Géosciences

Les hydrates de gaz naturels sont présents dans les sédiments marins des marges continentales et dans le sous-sol des régions polaires. La stabilité de ces hydrates dépend des conditions de température et de pression, et ceux des régions arctiques sont particulièrement sensibles au réchauffement climatique.

Il parait donc nécessaire d’évaluer les quantités d’hydrates susceptibles d’être déstabilisés, ainsi que le comportement du gaz lorsque celui-ci est émis dans les sédiments. Le gaz des hydrates est produit par l’activité des micro-organismes et les mécanismes de formation ne sont pas bien connus. Ce gaz est principalement constitué de méthane, et compte-tenu du potentiel « d’effet de serre » de ce composé (34 fois plus élevé que le CO2 sur une période de 100 ans), il est important d’étudier la dynamique des hydrates de gaz afin de mieux comprendre leur rôle potentiel dans l’évolution climatique globale.
L’étude de la dynamique des accumulations (ou dépôts) d’hydrates de gaz dans les fonds océaniques et du permafrost consiste à comprendre les processus liés à leur formation, leur accumulation et leur déstabilisation dans les sédiments, en croisant les disciplines et les approches, et en combinant données de terrain, mesures expérimentales et modélisation afin de reconstruire leur histoire et prédire leur devenir. C’est seulement à partir de cette vision d’ensemble du comportement spatio-temporel des structures géologiques contenant des hydrates qu’il est possible de répondre à des problématiques plus appliquées. Ainsi, la question relative à la contribution du méthane océanique à l’évolution climatique nécessite une bonne connaissance du cycle du méthane océanique dans lequel l’accumulation d’hydrates constitue le important processus de stockage sédimentaire.
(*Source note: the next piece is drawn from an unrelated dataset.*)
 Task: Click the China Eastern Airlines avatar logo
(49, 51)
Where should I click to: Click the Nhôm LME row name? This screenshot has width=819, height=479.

De même, les impacts et les risques liés à l’exploitation éventuelle des hydrates de gaz, les problématiques de déformations des fonds océaniques et les instabilités qui peuvent en découler nécessitent d’être capable d’évaluer la capacité de stockage des hydrates, de comprendre leurs interactions avec la matrice sédimentaire pour expliquer leurs morphologies et leurs schémas de distribution, mais également de connaitre leurs propriétés thermodynamiques et mécaniques Nous avons montré dans la présentation du pôle « Sciences moléculaires » qu’une bonne prédiction de ces propriétés nécessite de bien comprendre les phénomènes à l’échelle moléculaire, et dans le pôle décrivant le « génie des procédés et technologies » que la cristallisation des hydrates en milieu poreux, tels que les sédiments marins, est fortement dépendante de la géométrie de la matrice. Ce constat s’applique également aux hydrates des corps extraterrestres, et démontre l’interdépendance des pôles et la nécessité de s’enrichir mutuellement de nos compétences et connaissances respectives.
Par ailleurs, ces hydrates de gaz peuvent jouer un rôle dans le stockage géologique du CO2 que ce soit en offshore ou deep offshore dans les sédiments marins, ou encore en onshore sous le permafrost.

Verrous scientifiques

Du point de vue fondamental, la problématique concernant le rôle des hydrates dans le cycle du carbone dans les zones océaniques ou dans les zones à permafrost mérite une réflexion plus approfondie. Il en est de même pour l’influence de ces zones à gaz sur la stabilité des fonds marins et leur contribution dans l’évolution climatique, ainsi que pour le stockage géologique du CO2. Le GdR se propose d’aborder ces problématiques en apportant des éléments de réponse à un certain nombre d’interrogations sur :

  • La compréhension des transferts thermiques dans les sédiments contenant des hydrates de gaz pour mieux comprendre les mécanismes de dissipation de la chaleur durant leur phase de formation.
  • L’évolution des propriétés mécaniques du sédiment durant la formation des hydrates et suite à une perturbation anthropique (production) ou naturelle (évolution climatique).
  • La compréhension des mécanismes de formation et de déstabilisation des hydrates grâce à des méthodes d’observation à l’échelle des pores inter-granulaires.
  • La détermination de l’influence de la distribution des hydrates, de leur taux de saturation des pores et de leur morphologie sur le comportement mécanique des sédiments.
  • Les interactions entre hydrates et matrice sédimentaire, notamment l’influence de la composition minéralogique du sédiment sur la morphologie et la distribution des hydrates de gaz dans le milieu étudié.
  • La compréhension de la thermodynamique des équilibres de phases de systèmes {méthane- dioxyde de carbone- diazote- eau- sels}, -notamment de la solubilité de l’eau dans le CO2 liquide-, et la détermination de la concentration des espèces ioniques présentes dans cette phase liquide en fonction de l’évolution du pH.
  • L’étude des solutions saumures contenant du CH4, CO2, H2S et composés organiques sédimentaires pour mieux caractériser les zones de méthanogenèse.
  • La modélisation thermo-mecano-physico-chimique : De la méthanogenèse à la déstabilisation des hydrates par des processus physiques (infiltration d’eau, changement thermique, etc.) et chimiques (dégradation des hydrocarbures, notamment le méthane), en passant pas leur croissance dans la matrice sédimentaire.
  • La compréhension à l’échelle micro et mésoscopique de la de la cinétique de formation des hydrates en milieu poreux à partir de saumures et l’impact sur la distribution des hydrates.
  • La compréhension du rôle des dépôts d’hydrates sur la taille et la répartition des communautés chimiosynthétiques.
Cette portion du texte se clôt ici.